Flutterwave & Chipper Cash Vs CBK, Who’s To Blame?
The recent revelation by The Central Bank of Kenya (CBK) Governor Dr Patrick Njoroge that African fintech startups Flutterwave and Chipper Cash are not registered and therefore are not allowed to operate in the country received mixed reactions from the fintech community.
Further yielding its big stick, CBK directed banks and microfinance institutions in Kenya to stop dealing with two fintechs.
In a response to CBK pronouncements, Flutterwave said, “In 2019, as our operations grew, Flutterwave submitted its application for a payment service provider license. We have been in constant engagement with the Central Bank of Kenya to ensure that we provide all the requirements, and we look forward to receiving our licence.”
The exchange between CBK and the Nigerian company once again reignited the debate on the time it takes for fintechs, especially, foreign-owned to get operation licenses in Kenya.
Cradle of fintech in Africa
Regarded as the cradle of fintech in Africa because of pioneering mobile money transfer service Mpesa, it is expected that fintech companies wouldn’t break a sweat trying to get operating licenses in Kenya. But there’s more to it.
Stephen Mwaura, Former Head, National Payments System, at CBK says there are no specific timeframes for the regulator to issue approval licenses to fintechs. That licenses are only issued after the applicants meet the licensing requirements by the CBK.
Mwaura also thinks the licensing approval problem lies with the fintech start-ups. He blames foreign fintechs eyeing the Kenyan market of failing to use the right strategies to get licensing approval, not offering services that have an impact on the local population and engaging in unethical practices that dents their firm’s reputation which reduces their chances of getting licensed.

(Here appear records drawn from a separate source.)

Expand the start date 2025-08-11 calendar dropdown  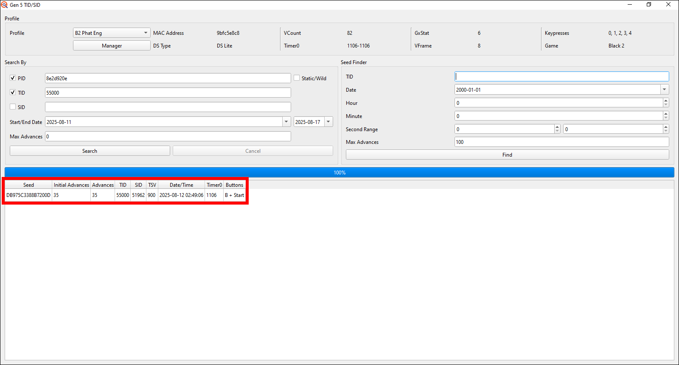286,122
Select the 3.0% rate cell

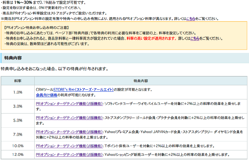18,106
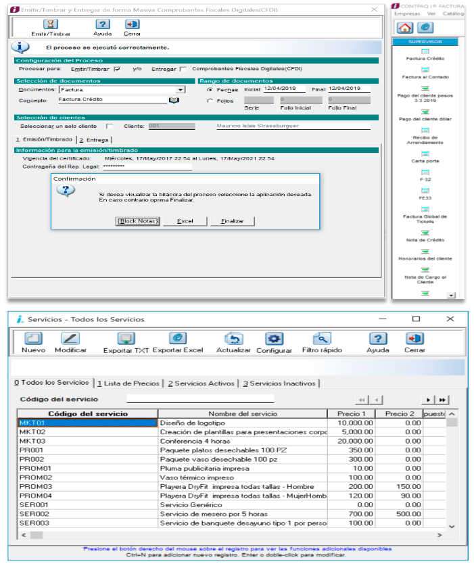Export services with Exportar TXT icon
Viewport: 474px width, 566px height.
[x=126, y=338]
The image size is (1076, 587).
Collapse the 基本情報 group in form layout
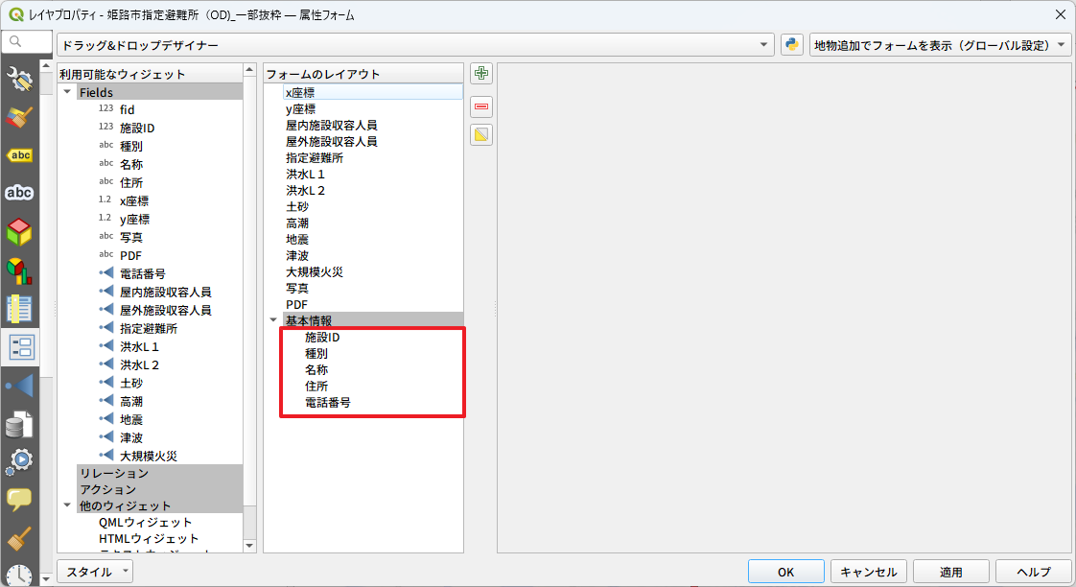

“Some of these fintechs are not registered in Kenya and you cannot just walk into a country and start doing business. Foreign fintechs must meet certain regulatory thresholds for them to be allowed to operate in Kenya. These include standards that protect consumers and safeguards against money laundering” he told CIO Africa.

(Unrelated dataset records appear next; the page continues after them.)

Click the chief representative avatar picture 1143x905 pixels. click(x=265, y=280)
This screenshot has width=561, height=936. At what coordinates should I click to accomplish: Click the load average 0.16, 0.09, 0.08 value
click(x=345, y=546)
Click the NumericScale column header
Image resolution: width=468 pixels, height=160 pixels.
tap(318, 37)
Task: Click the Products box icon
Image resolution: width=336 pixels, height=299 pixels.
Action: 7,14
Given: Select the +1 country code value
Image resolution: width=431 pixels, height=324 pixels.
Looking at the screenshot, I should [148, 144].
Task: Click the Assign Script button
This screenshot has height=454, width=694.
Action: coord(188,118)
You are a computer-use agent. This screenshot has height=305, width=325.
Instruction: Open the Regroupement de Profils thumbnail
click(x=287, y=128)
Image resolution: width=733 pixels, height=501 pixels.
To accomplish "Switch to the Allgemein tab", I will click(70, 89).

Last month, Flutterwave was caught up in a money laundering scandal in Kenya that saw a court freeze $62 billion held in their accounts and some of their business associates. However, the Nigerian start-up denied claims of money laundering.

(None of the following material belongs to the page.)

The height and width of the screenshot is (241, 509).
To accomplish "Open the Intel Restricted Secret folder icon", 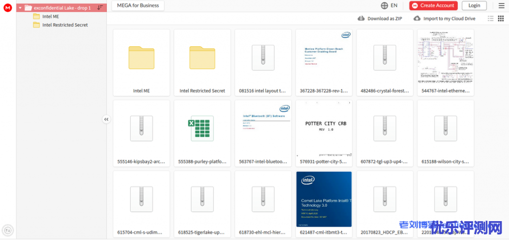I will point(202,58).
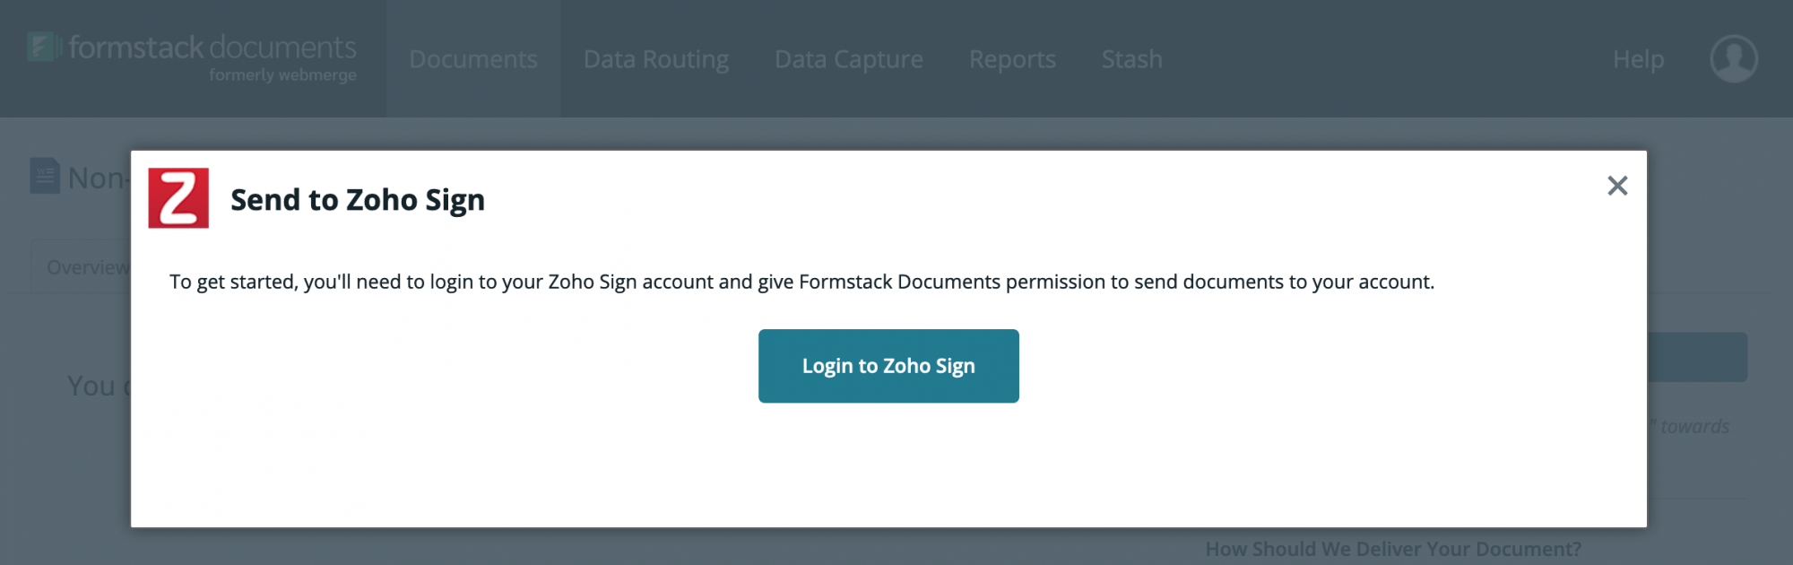This screenshot has height=565, width=1793.
Task: Go to the Data Routing section
Action: pos(656,59)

“Claims of financial improprieties involving the company in Kenya are entirely false, and we have the records to verify this. We are a financial technology company that maintains the highest regulatory standards in our operations. Our anti-money laundering practices and operations are regularly audited by one of the big four firms. We remain proactive in our engagements with regulatory bodies to continue to stay compliant,” Flutterwave said in a statement at the time.
Mwaura advised foreign fintechs to provide clarity on services that they are coming to offer in the country when applying for licensing.
“There is no clarity in some of what these foreign-owned fintechs are doing. Are they offering API integration, payment transfers or what”? He added that the easiest way for foreign fintechs to enter the Kenyan market is through partnering with local firms instead of rushing to secure licenses. He gave the example of global companies PayPal and VISA which have partnered with Kenya’s leading Safaricom to extend some of their services here.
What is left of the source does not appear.